New transistor materials, including SiGe, operate at higher cutoff frequencies, bringing high-speed performance into the SoC world. SiGe deposits easily on a standard CMOS process, forming a platform for mixing high-speed analog and digital elements together on one substrate. Better integration is achieved. But it comes at the cost of understanding the high-speed device parasitics and the critical interface interference between the analog and digital parts of the design. Who is working to model these new process effects?

EDA software buyers claim that they're too busy to evaluate new software from the numerous suppliers. Yet, most of these buyers continue purchasing a lot of recycled, repackaged software. Instead of streamlining their own evaluation process, or managing the supply chain with smaller purchases, they negotiate large deals with existing suppliers. The deals allow them to substitute aging products for new products. Although this offers them some protection against obsolescence, it restricts the flow of new innovative software into their own design flows.

Many EDA tool buyers believe that tool integration will solve their productivity problems. Experience brings productivity, but experienced designers and design-tool users are scarce. Although EDA vendors have responded with special design consulting services, tools must get smarter too. This has less to do with integration than with innovation. Integration is a very noble goal, but it has frequently been used to restrict competition. So a balance must be struck. EDA buyers are in the best position to encourage both integration and innovation because of the way that they manage the supply side of their business.

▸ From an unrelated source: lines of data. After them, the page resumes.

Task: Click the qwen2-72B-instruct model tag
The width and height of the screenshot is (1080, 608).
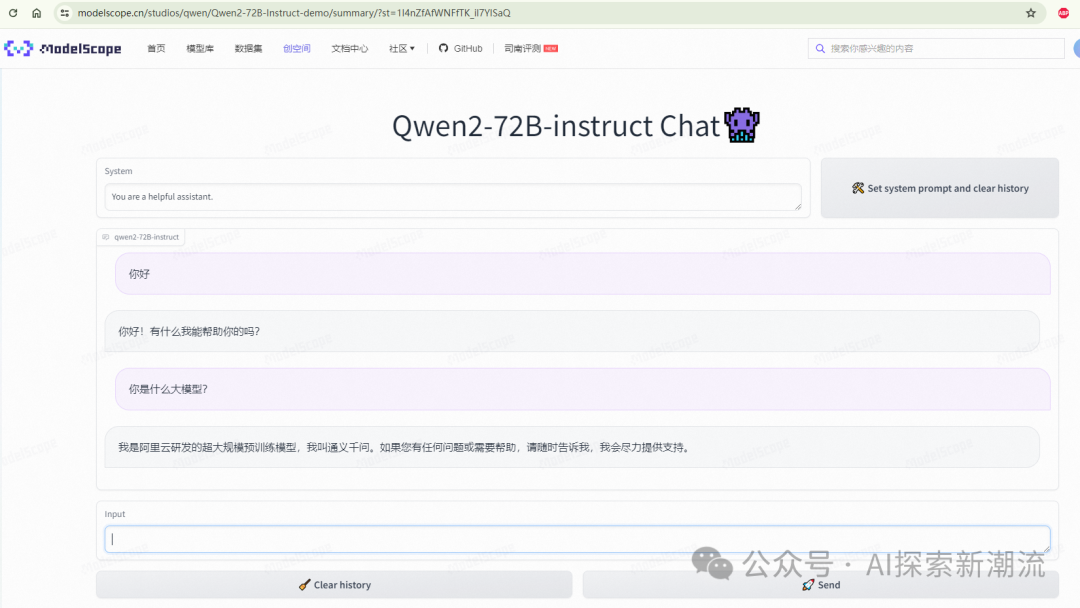Action: tap(142, 237)
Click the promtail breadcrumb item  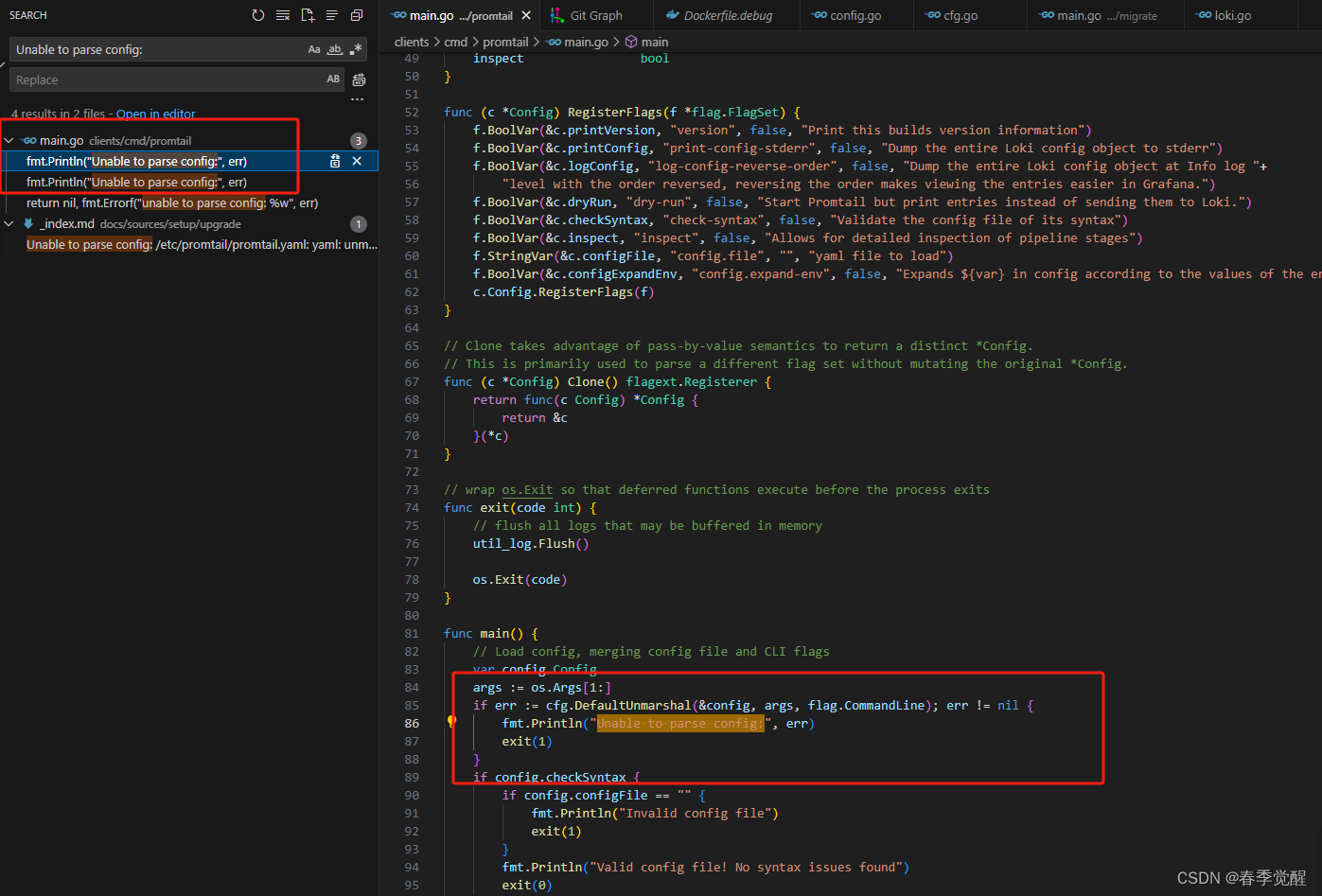click(x=505, y=42)
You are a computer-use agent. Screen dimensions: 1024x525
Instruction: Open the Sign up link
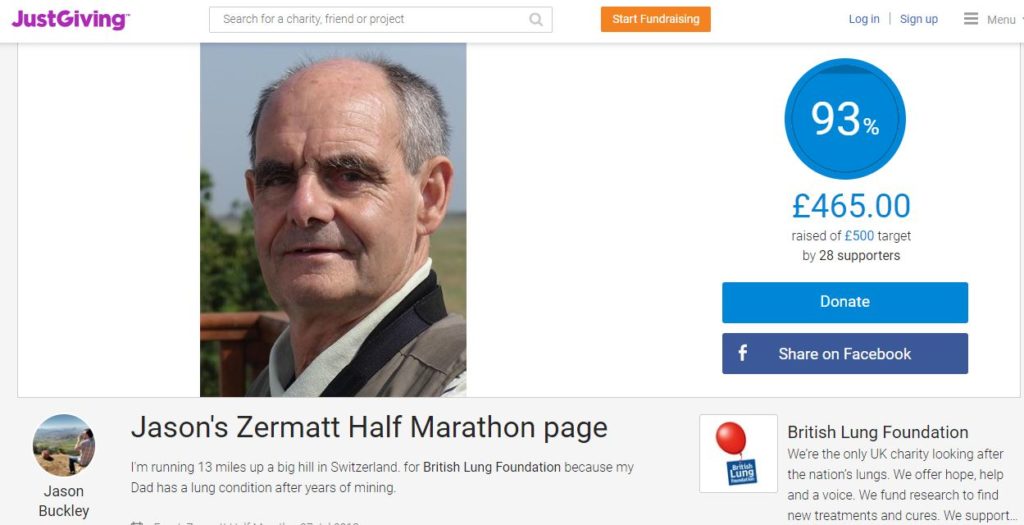point(918,19)
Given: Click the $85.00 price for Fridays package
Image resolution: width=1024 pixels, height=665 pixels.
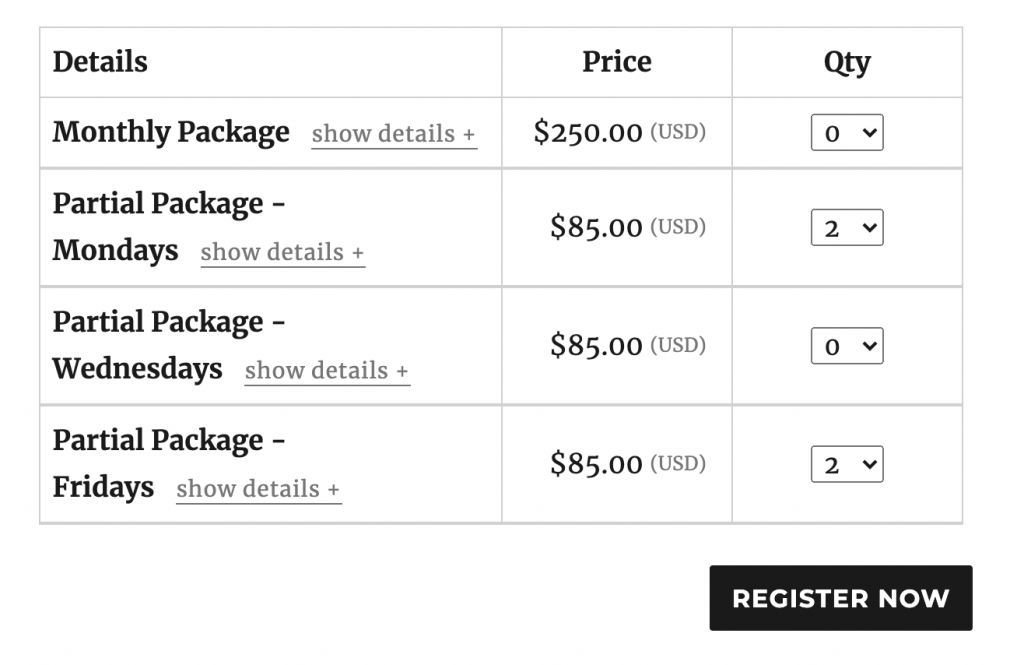Looking at the screenshot, I should click(596, 464).
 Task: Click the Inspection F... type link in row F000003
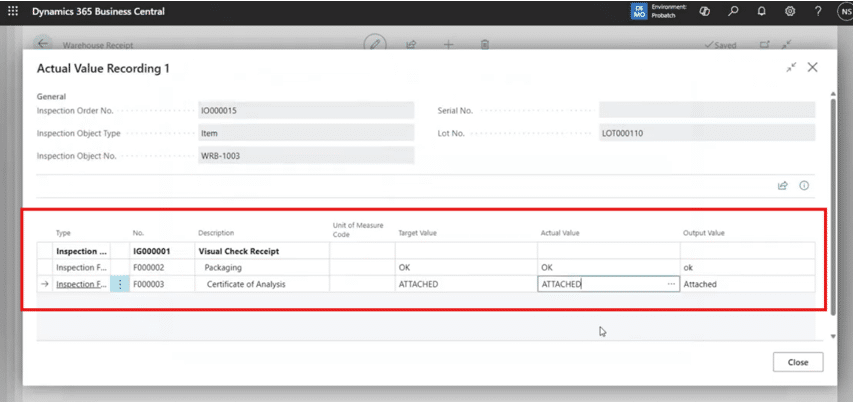pos(81,284)
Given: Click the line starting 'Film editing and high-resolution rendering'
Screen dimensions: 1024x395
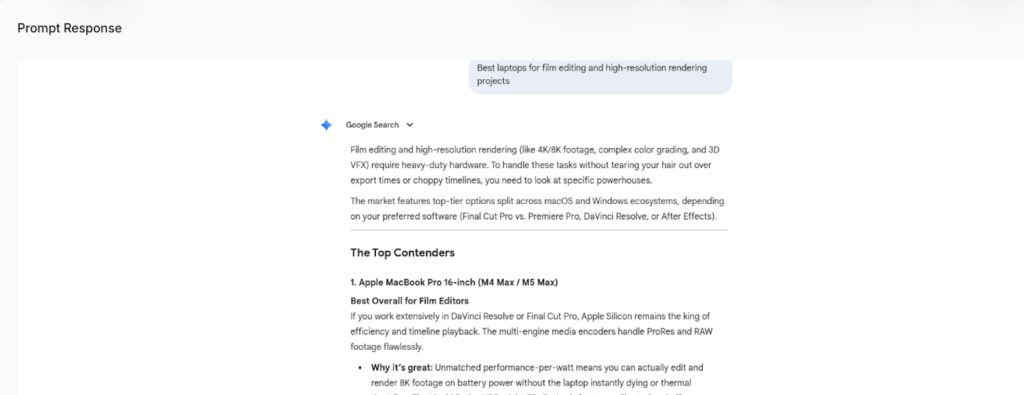Looking at the screenshot, I should 535,150.
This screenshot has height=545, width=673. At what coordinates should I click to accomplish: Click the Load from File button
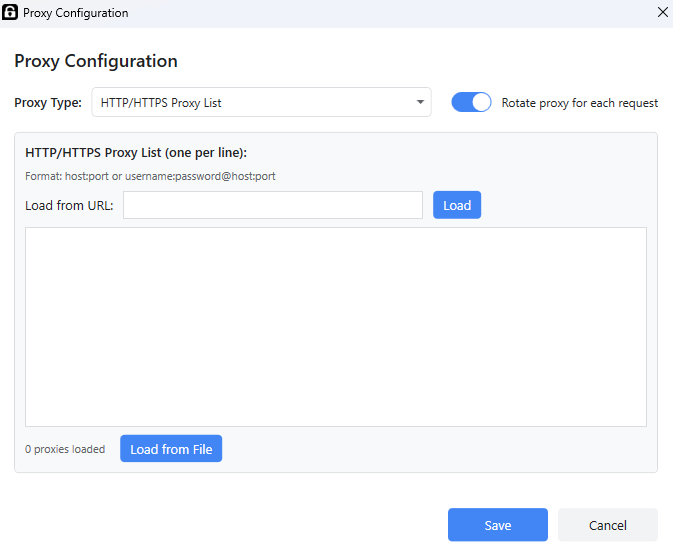pyautogui.click(x=171, y=449)
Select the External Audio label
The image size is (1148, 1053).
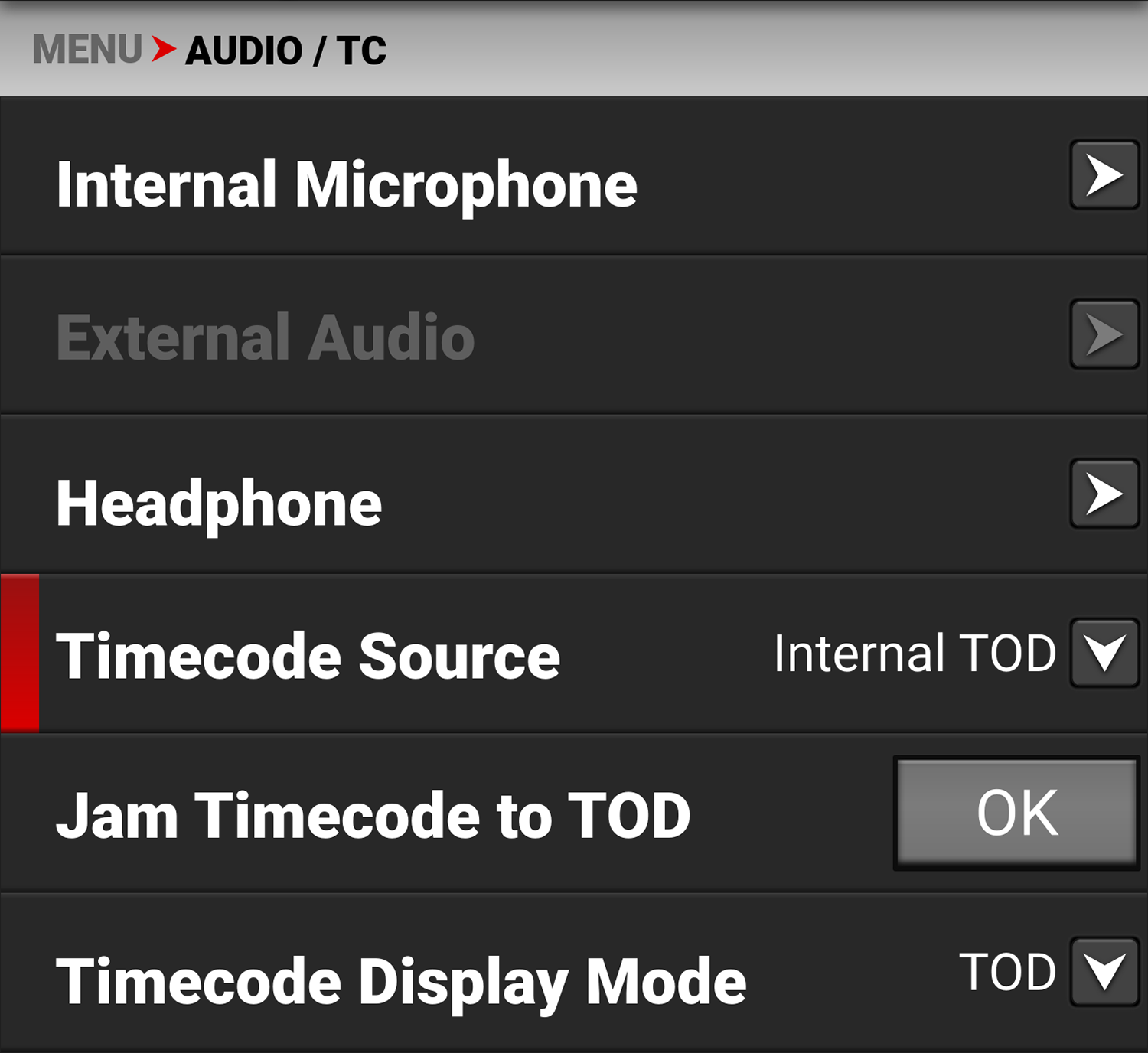[x=266, y=337]
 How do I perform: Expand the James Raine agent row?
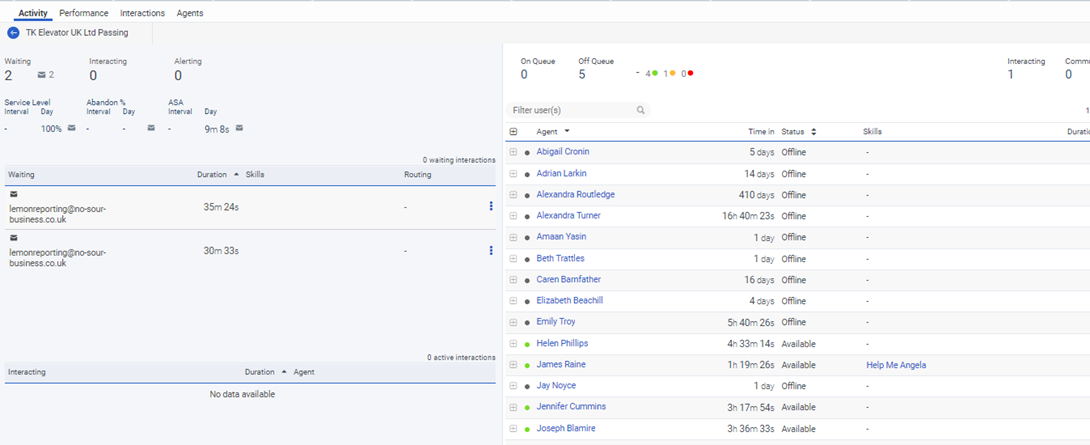(x=513, y=365)
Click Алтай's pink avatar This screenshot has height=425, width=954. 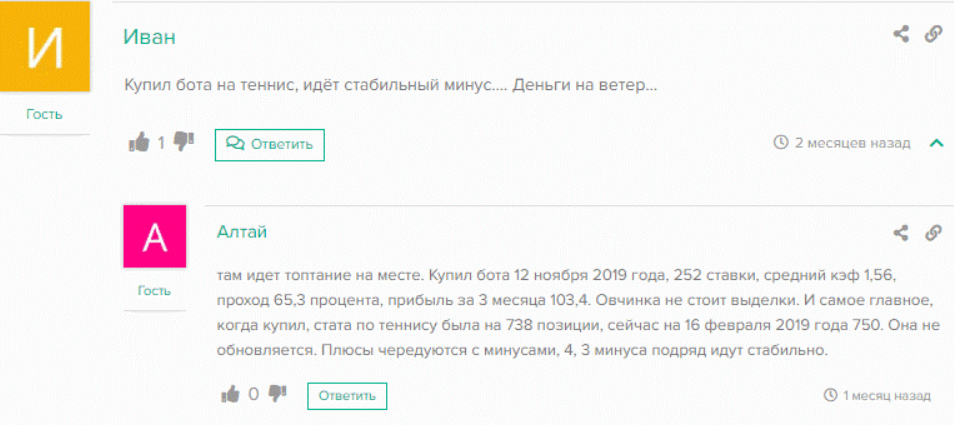point(155,236)
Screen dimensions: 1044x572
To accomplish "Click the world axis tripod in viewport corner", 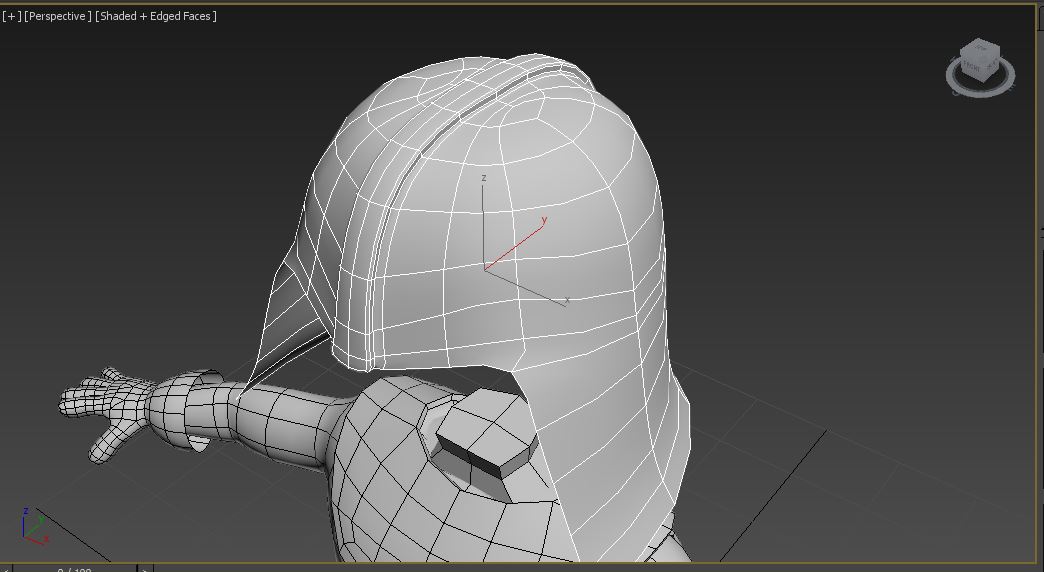I will pos(33,527).
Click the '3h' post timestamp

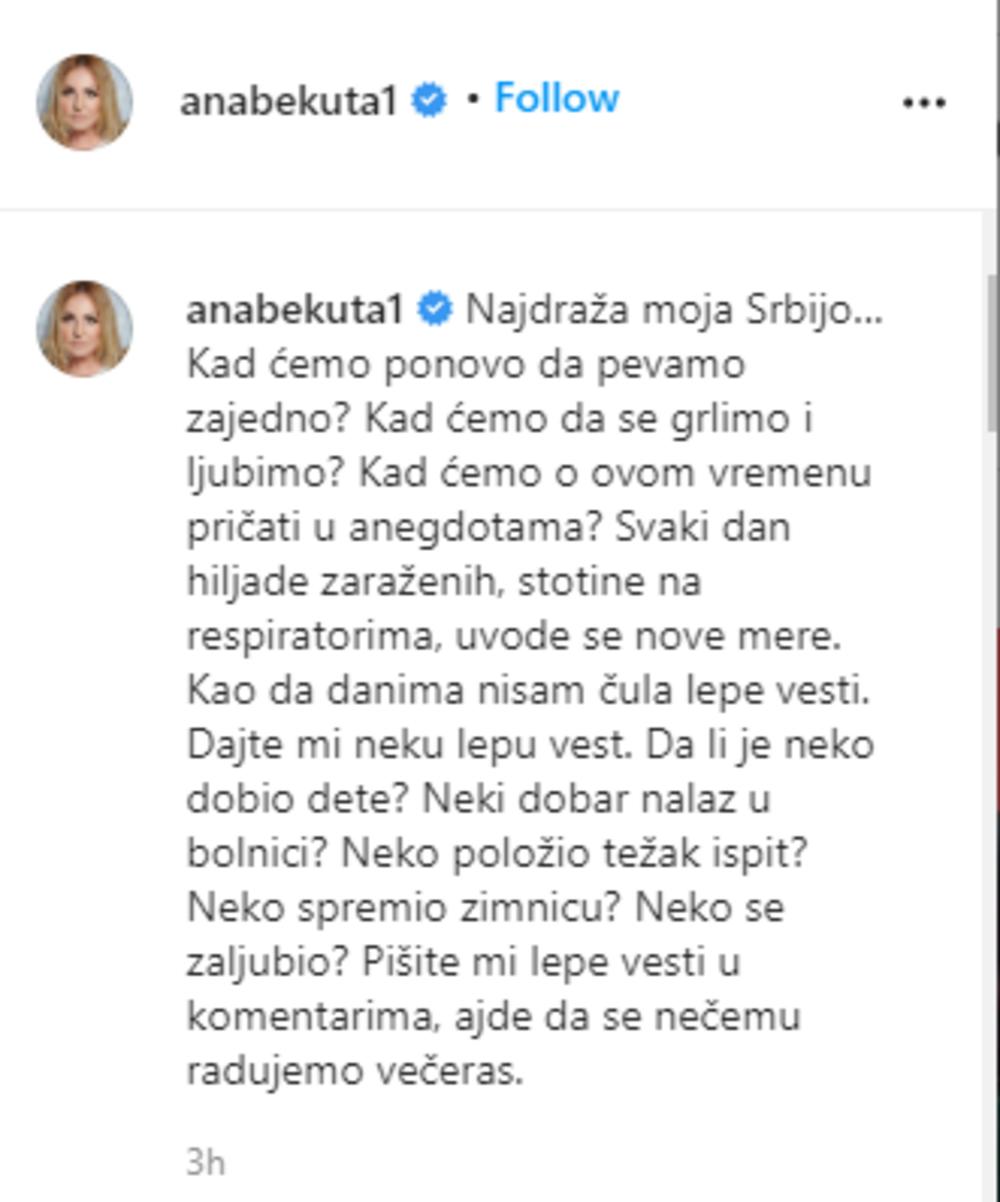point(205,1163)
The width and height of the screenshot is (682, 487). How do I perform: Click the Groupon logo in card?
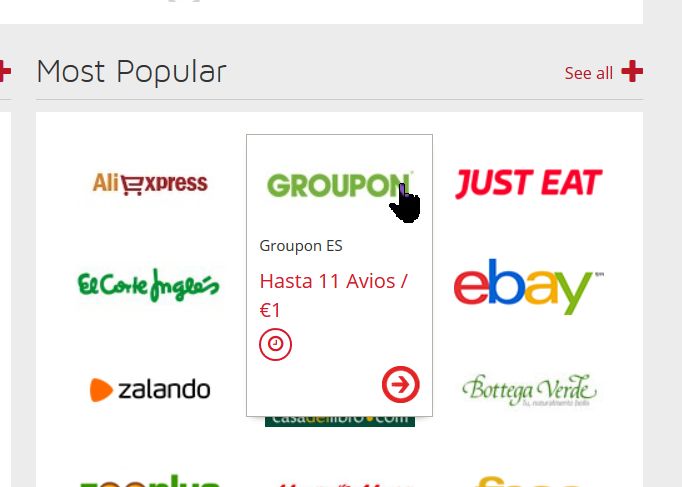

The critical concept in smart tool construction is the combination of concurrent analysis with concurrent synthesis. Some have called this a "golden" analysis tool. As technology drives toward 100 nm, designers face the confluence of electrical issues. Concurrent analysis is necessary for signal interfaces created by charge-based and magnetic-based aggressive sources; power stress created by higher switching speeds; greater leakage as a percentage of total power consumed; and the dependence of each on the others. These effects must all be detected for successful design. Smart tools can do this concurrently.

Once analyzed, these nano-effects require concurrent synthesis to correct the effect because each detected and corrected problem will introduce other potential problems. Successful design convergence will then require the concurrent synthesis of these choices and their implications, including the analysis of each cost function to determine the best tradeoffs. Widening the space between wires to reduce coupling can increase loop inductance by increasing the area of the current return path. Inserting shielding to eliminate noise will reduce routing resources and increase metallization costs and area. Smart tools can make these tradeoffs concurrently.

In nanometer design, the industry can't rely on the recycled ideas and merged solutions. The time has come to pass the torch to a new generation of providers, born in the deep-sub-micron era, and dedicated to producing a better solution. Look carefully for real innovation rather than recycled, repackaged software approaches. Most importantly, manage your buying process to get the most out of the suppliers that are willing to produce innovations in design software.